Dataset extract
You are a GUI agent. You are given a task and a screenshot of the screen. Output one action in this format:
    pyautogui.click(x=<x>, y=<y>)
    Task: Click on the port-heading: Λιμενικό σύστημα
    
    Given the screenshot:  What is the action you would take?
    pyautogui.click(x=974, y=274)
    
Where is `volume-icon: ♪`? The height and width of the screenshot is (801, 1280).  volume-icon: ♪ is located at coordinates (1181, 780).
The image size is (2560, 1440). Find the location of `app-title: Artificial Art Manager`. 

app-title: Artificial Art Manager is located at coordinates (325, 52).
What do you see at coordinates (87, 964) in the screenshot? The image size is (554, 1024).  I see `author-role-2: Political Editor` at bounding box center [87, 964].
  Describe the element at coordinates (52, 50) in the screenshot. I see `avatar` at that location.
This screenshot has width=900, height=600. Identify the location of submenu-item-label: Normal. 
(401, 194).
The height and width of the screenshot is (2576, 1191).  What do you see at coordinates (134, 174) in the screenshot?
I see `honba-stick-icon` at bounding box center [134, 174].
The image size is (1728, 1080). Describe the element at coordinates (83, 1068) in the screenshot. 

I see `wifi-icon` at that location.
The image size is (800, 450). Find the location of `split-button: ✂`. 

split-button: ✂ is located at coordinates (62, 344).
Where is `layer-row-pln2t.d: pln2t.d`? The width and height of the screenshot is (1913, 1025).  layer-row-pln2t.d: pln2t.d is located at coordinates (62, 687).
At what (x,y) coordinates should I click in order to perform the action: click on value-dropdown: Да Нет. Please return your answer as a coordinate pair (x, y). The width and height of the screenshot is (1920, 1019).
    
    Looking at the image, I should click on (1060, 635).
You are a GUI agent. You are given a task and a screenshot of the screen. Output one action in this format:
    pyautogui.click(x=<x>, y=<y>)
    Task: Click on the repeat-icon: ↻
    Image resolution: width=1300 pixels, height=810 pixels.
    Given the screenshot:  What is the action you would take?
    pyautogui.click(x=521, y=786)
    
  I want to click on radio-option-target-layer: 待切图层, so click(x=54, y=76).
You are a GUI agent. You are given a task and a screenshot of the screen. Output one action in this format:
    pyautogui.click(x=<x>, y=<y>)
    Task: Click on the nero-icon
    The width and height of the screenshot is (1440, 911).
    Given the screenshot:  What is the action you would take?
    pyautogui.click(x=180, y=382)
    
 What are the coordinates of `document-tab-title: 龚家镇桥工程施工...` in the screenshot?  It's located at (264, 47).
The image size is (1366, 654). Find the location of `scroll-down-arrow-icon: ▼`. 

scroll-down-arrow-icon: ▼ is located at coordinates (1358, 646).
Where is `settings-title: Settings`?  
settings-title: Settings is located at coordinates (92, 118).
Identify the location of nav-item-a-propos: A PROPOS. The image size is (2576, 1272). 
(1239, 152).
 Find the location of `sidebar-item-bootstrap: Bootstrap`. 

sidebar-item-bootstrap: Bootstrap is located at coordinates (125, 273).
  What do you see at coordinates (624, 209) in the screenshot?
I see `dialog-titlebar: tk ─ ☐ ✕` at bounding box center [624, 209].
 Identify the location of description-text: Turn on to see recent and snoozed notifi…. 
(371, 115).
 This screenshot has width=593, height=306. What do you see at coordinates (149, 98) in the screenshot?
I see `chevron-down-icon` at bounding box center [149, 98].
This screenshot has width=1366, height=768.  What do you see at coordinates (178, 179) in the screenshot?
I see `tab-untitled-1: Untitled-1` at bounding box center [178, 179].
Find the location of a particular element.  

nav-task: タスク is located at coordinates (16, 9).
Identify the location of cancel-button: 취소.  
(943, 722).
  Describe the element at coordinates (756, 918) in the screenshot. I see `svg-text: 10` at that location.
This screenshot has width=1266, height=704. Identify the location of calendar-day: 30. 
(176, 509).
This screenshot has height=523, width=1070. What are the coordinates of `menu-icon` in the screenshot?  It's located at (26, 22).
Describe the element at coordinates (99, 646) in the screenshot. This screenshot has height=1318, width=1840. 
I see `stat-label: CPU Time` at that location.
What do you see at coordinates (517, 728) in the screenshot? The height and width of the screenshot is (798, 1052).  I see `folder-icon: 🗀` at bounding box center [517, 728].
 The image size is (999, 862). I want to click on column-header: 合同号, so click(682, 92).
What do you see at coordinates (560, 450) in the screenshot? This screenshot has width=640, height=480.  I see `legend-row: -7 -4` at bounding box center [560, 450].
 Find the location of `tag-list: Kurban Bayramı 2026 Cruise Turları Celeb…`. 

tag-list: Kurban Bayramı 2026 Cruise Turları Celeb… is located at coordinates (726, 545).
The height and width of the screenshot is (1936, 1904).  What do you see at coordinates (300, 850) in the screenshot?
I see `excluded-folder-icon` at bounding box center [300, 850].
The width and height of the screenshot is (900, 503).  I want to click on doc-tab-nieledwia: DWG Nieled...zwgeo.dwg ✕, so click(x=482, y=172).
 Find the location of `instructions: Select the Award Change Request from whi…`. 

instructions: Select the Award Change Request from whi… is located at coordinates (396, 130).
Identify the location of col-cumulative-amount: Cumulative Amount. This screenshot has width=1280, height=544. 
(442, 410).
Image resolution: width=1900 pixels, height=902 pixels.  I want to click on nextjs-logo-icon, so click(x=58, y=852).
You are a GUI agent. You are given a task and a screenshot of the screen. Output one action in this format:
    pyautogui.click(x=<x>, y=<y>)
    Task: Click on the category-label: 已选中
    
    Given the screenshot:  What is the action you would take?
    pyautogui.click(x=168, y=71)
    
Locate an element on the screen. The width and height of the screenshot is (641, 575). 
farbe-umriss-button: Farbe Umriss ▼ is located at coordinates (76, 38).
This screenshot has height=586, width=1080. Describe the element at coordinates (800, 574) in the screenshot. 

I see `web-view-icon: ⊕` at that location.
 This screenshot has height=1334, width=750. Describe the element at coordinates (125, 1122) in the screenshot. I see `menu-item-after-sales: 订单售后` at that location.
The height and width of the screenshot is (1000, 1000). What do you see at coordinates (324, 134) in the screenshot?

What to do
Write every line of the items above as a JSON list of strings, one string per line. Leave out blank lines.

The answer
[
  "You are a GUI agent. You are given a task and a screenshot of the screen. Output one action in this format:",
  "    pyautogui.click(x=<x>, y=<y>)",
  "    Task: Click on the port-heading: Λιμενικό σύστημα",
  "    Given the screenshot:  What is the action you would take?",
  "    pyautogui.click(x=974, y=274)",
  "Where is `volume-icon: ♪`? The height and width of the screenshot is (801, 1280).  volume-icon: ♪ is located at coordinates (1181, 780).",
  "The image size is (2560, 1440). Find the location of `app-title: Artificial Art Manager`. ",
  "app-title: Artificial Art Manager is located at coordinates (325, 52).",
  "What do you see at coordinates (87, 964) in the screenshot? The image size is (554, 1024).  I see `author-role-2: Political Editor` at bounding box center [87, 964].",
  "  Describe the element at coordinates (52, 50) in the screenshot. I see `avatar` at that location.",
  "This screenshot has width=900, height=600. Identify the location of submenu-item-label: Normal. ",
  "(401, 194).",
  "The height and width of the screenshot is (2576, 1191).  What do you see at coordinates (134, 174) in the screenshot?",
  "I see `honba-stick-icon` at bounding box center [134, 174].",
  "The image size is (1728, 1080). Describe the element at coordinates (83, 1068) in the screenshot. ",
  "I see `wifi-icon` at that location.",
  "The image size is (800, 450). Find the location of `split-button: ✂`. ",
  "split-button: ✂ is located at coordinates (62, 344).",
  "Where is `layer-row-pln2t.d: pln2t.d`? The width and height of the screenshot is (1913, 1025).  layer-row-pln2t.d: pln2t.d is located at coordinates (62, 687).",
  "At what (x,y) coordinates should I click in order to perform the action: click on value-dropdown: Да Нет. Please return your answer as a coordinate pair (x, y). The width and height of the screenshot is (1920, 1019).",
  "    Looking at the image, I should click on (1060, 635).",
  "You are a GUI agent. You are given a task and a screenshot of the screen. Output one action in this format:",
  "    pyautogui.click(x=<x>, y=<y>)",
  "    Task: Click on the repeat-icon: ↻",
  "    Image resolution: width=1300 pixels, height=810 pixels.",
  "    Given the screenshot:  What is the action you would take?",
  "    pyautogui.click(x=521, y=786)",
  "  I want to click on radio-option-target-layer: 待切图层, so click(x=54, y=76).",
  "You are a GUI agent. You are given a task and a screenshot of the screen. Output one action in this format:",
  "    pyautogui.click(x=<x>, y=<y>)",
  "    Task: Click on the nero-icon",
  "    The width and height of the screenshot is (1440, 911).",
  "    Given the screenshot:  What is the action you would take?",
  "    pyautogui.click(x=180, y=382)",
  " What are the coordinates of `document-tab-title: 龚家镇桥工程施工...` in the screenshot?  It's located at (264, 47).",
  "The image size is (1366, 654). Find the location of `scroll-down-arrow-icon: ▼`. ",
  "scroll-down-arrow-icon: ▼ is located at coordinates (1358, 646).",
  "Where is `settings-title: Settings`?  ",
  "settings-title: Settings is located at coordinates (92, 118).",
  "Identify the location of nav-item-a-propos: A PROPOS. The image size is (2576, 1272). ",
  "(1239, 152).",
  " Find the location of `sidebar-item-bootstrap: Bootstrap`. ",
  "sidebar-item-bootstrap: Bootstrap is located at coordinates (125, 273).",
  "  What do you see at coordinates (624, 209) in the screenshot?",
  "I see `dialog-titlebar: tk ─ ☐ ✕` at bounding box center [624, 209].",
  " Identify the location of description-text: Turn on to see recent and snoozed notifi…. ",
  "(371, 115).",
  " This screenshot has width=593, height=306. What do you see at coordinates (149, 98) in the screenshot?",
  "I see `chevron-down-icon` at bounding box center [149, 98].",
  "This screenshot has width=1366, height=768.  What do you see at coordinates (178, 179) in the screenshot?",
  "I see `tab-untitled-1: Untitled-1` at bounding box center [178, 179].",
  "Find the location of a particular element.  ",
  "nav-task: タスク is located at coordinates (16, 9).",
  "Identify the location of cancel-button: 취소.  ",
  "(943, 722).",
  "  Describe the element at coordinates (756, 918) in the screenshot. I see `svg-text: 10` at that location.",
  "This screenshot has width=1266, height=704. Identify the location of calendar-day: 30. ",
  "(176, 509).",
  "This screenshot has height=523, width=1070. What are the coordinates of `menu-icon` in the screenshot?  It's located at (26, 22).",
  "Describe the element at coordinates (99, 646) in the screenshot. This screenshot has height=1318, width=1840. ",
  "I see `stat-label: CPU Time` at that location.",
  "What do you see at coordinates (517, 728) in the screenshot? The height and width of the screenshot is (798, 1052).  I see `folder-icon: 🗀` at bounding box center [517, 728].",
  " The image size is (999, 862). I want to click on column-header: 合同号, so click(682, 92).",
  "What do you see at coordinates (560, 450) in the screenshot? This screenshot has width=640, height=480.  I see `legend-row: -7 -4` at bounding box center [560, 450].",
  " Find the location of `tag-list: Kurban Bayramı 2026 Cruise Turları Celeb…`. ",
  "tag-list: Kurban Bayramı 2026 Cruise Turları Celeb… is located at coordinates (726, 545).",
  "The height and width of the screenshot is (1936, 1904).  What do you see at coordinates (300, 850) in the screenshot?",
  "I see `excluded-folder-icon` at bounding box center [300, 850].",
  "The width and height of the screenshot is (900, 503).  I want to click on doc-tab-nieledwia: DWG Nieled...zwgeo.dwg ✕, so click(x=482, y=172).",
  " Find the location of `instructions: Select the Award Change Request from whi…`. ",
  "instructions: Select the Award Change Request from whi… is located at coordinates (396, 130).",
  "Identify the location of col-cumulative-amount: Cumulative Amount. This screenshot has width=1280, height=544. ",
  "(442, 410).",
  "Image resolution: width=1900 pixels, height=902 pixels.  I want to click on nextjs-logo-icon, so click(x=58, y=852).",
  "You are a GUI agent. You are given a task and a screenshot of the screen. Output one action in this format:",
  "    pyautogui.click(x=<x>, y=<y>)",
  "    Task: Click on the category-label: 已选中",
  "    Given the screenshot:  What is the action you would take?",
  "    pyautogui.click(x=168, y=71)",
  "Locate an element on the screen. The width and height of the screenshot is (641, 575). ",
  "farbe-umriss-button: Farbe Umriss ▼ is located at coordinates (76, 38).",
  "This screenshot has height=586, width=1080. Describe the element at coordinates (800, 574) in the screenshot. ",
  "I see `web-view-icon: ⊕` at that location.",
  " This screenshot has height=1334, width=750. Describe the element at coordinates (125, 1122) in the screenshot. I see `menu-item-after-sales: 订单售后` at that location.",
  "The height and width of the screenshot is (1000, 1000). What do you see at coordinates (324, 134) in the screenshot?"
]